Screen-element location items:

■ ■ ■

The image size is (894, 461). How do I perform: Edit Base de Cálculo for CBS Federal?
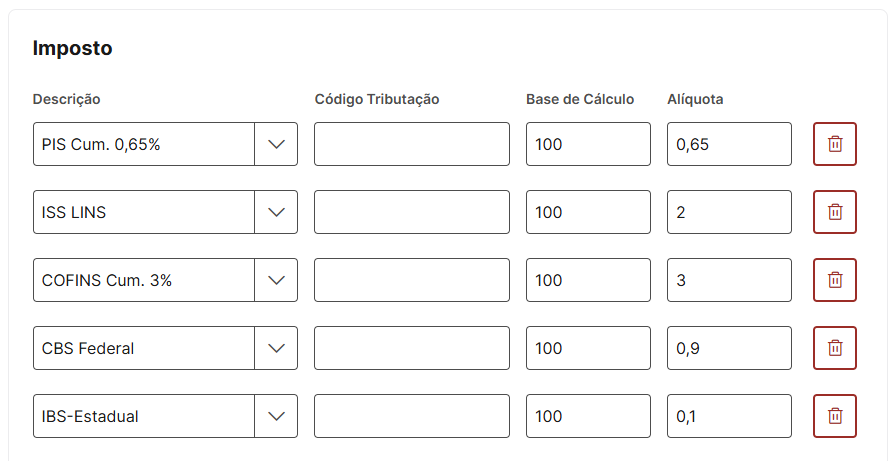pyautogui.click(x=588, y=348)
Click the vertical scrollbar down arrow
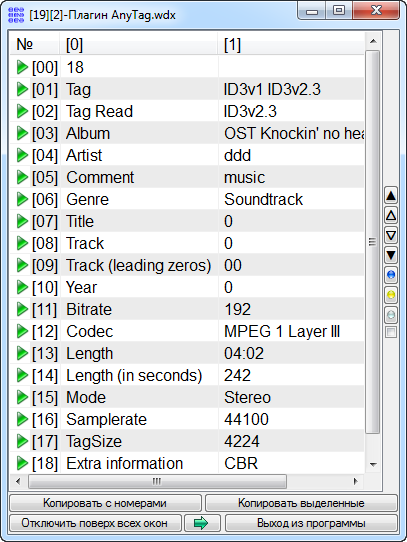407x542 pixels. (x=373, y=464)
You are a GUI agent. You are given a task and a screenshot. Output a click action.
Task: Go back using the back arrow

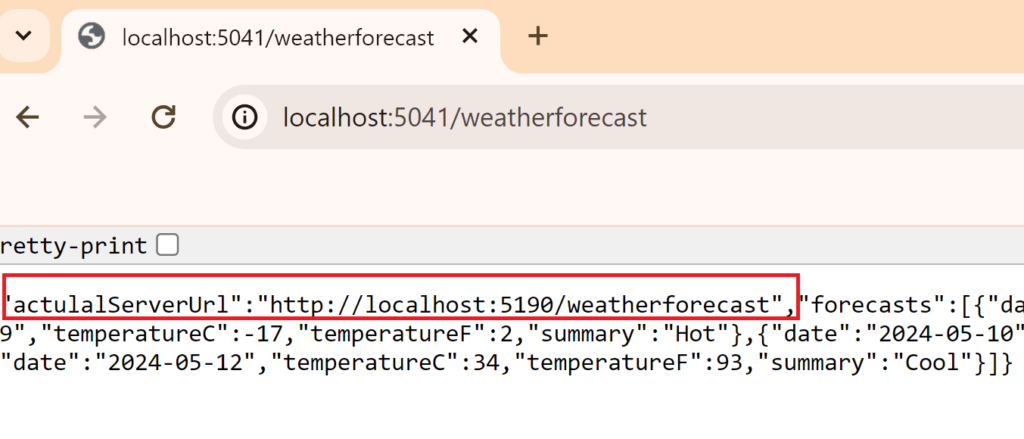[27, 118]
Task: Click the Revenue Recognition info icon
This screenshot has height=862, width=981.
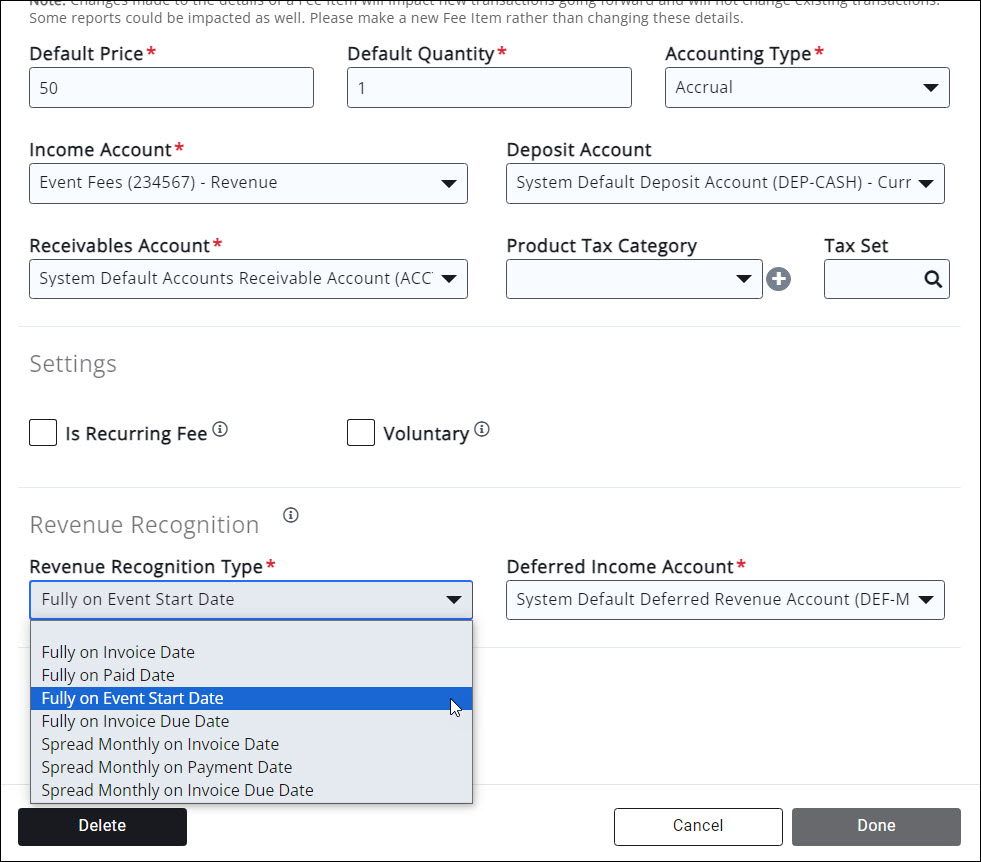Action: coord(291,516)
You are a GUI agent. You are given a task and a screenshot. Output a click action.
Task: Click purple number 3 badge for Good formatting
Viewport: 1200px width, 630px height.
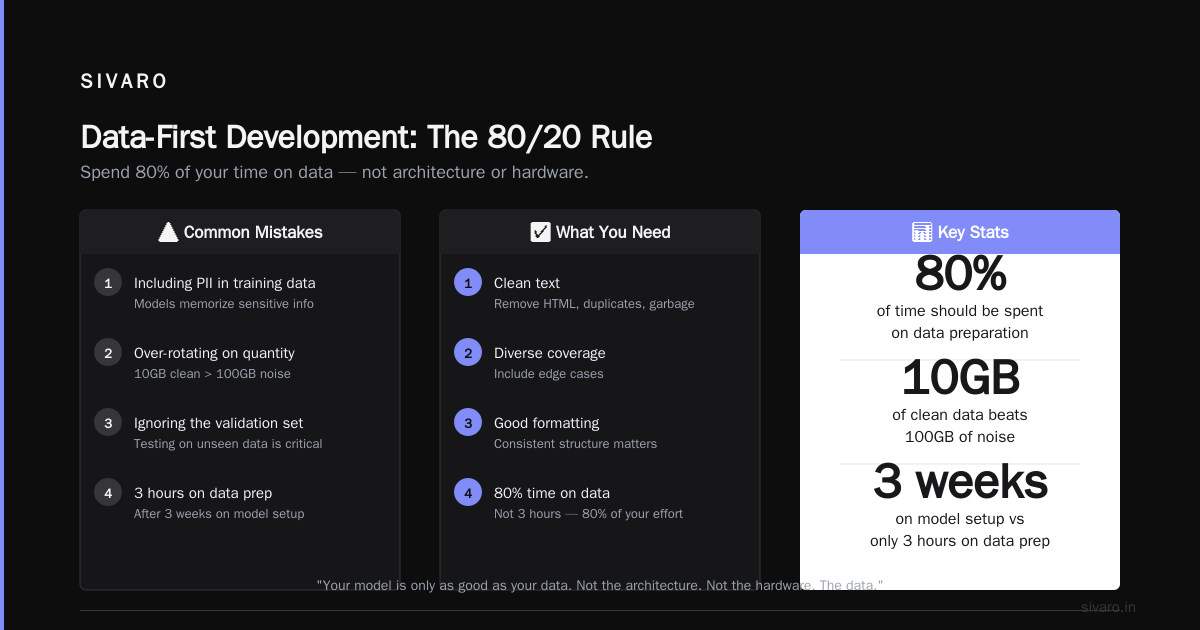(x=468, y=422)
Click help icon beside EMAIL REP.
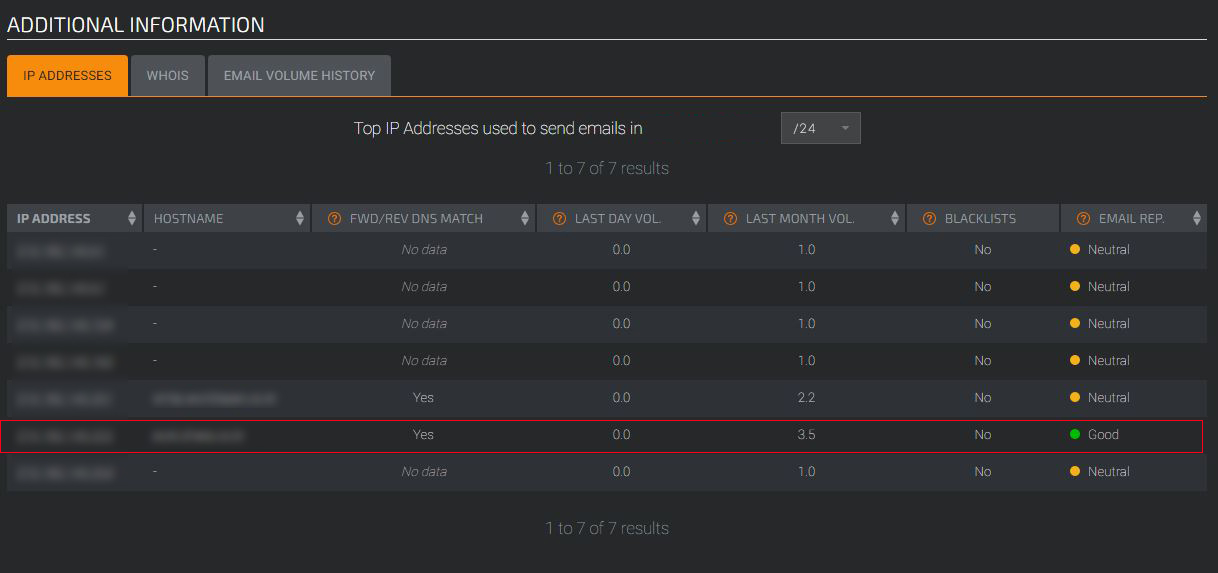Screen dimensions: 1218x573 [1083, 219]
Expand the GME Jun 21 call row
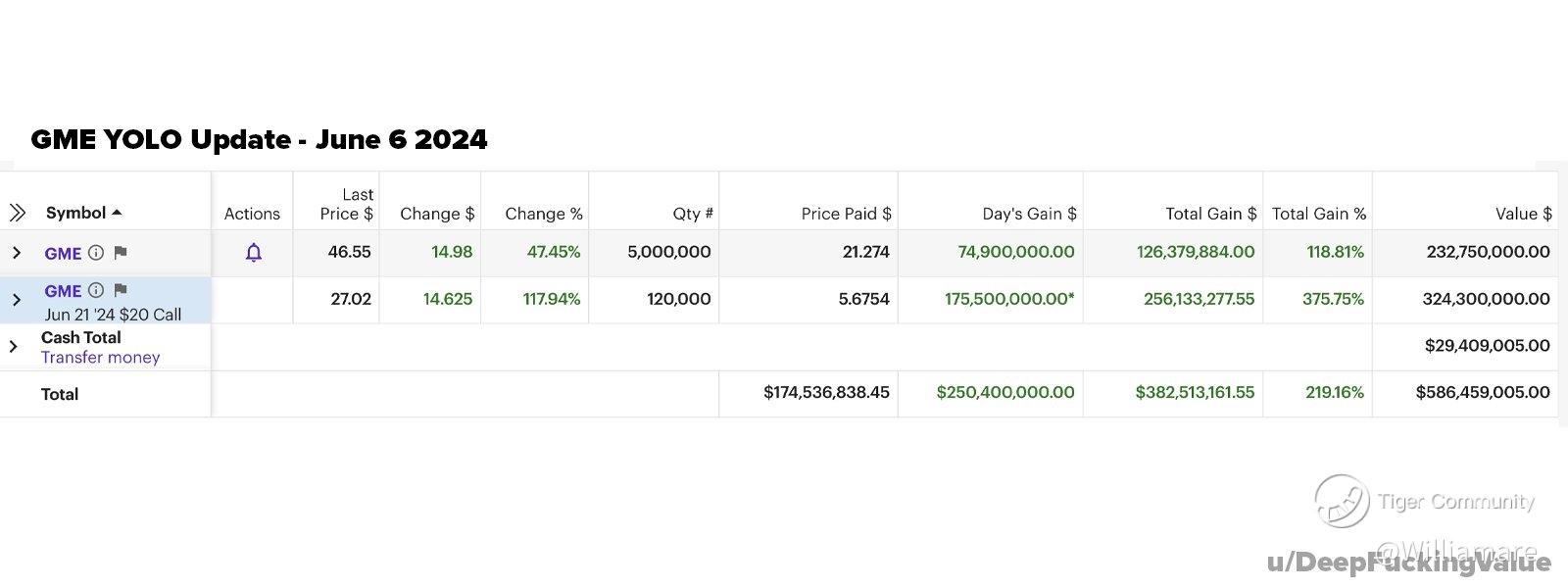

■ ■ ■

## Work instructions
Can you reproduce every line of the items above word for word, leaving out the pictures?

## Result for this exercise
The image size is (894, 461). How do I perform: Edit Base de Cálculo for CBS Federal?
pyautogui.click(x=588, y=348)
Click the vertical scrollbar down arrow
407x542 pixels. (x=373, y=464)
You are a GUI agent. You are given a task and a screenshot. Output a click action.
Task: Go back using the back arrow

[27, 118]
Task: Click the Revenue Recognition info icon
This screenshot has height=862, width=981.
Action: coord(291,516)
You are a GUI agent. You are given a task and a screenshot. Output a click action.
Task: Click purple number 3 badge for Good formatting
Viewport: 1200px width, 630px height.
(x=468, y=422)
Click help icon beside EMAIL REP.
Screen dimensions: 1218x573 [1083, 219]
Expand the GME Jun 21 call row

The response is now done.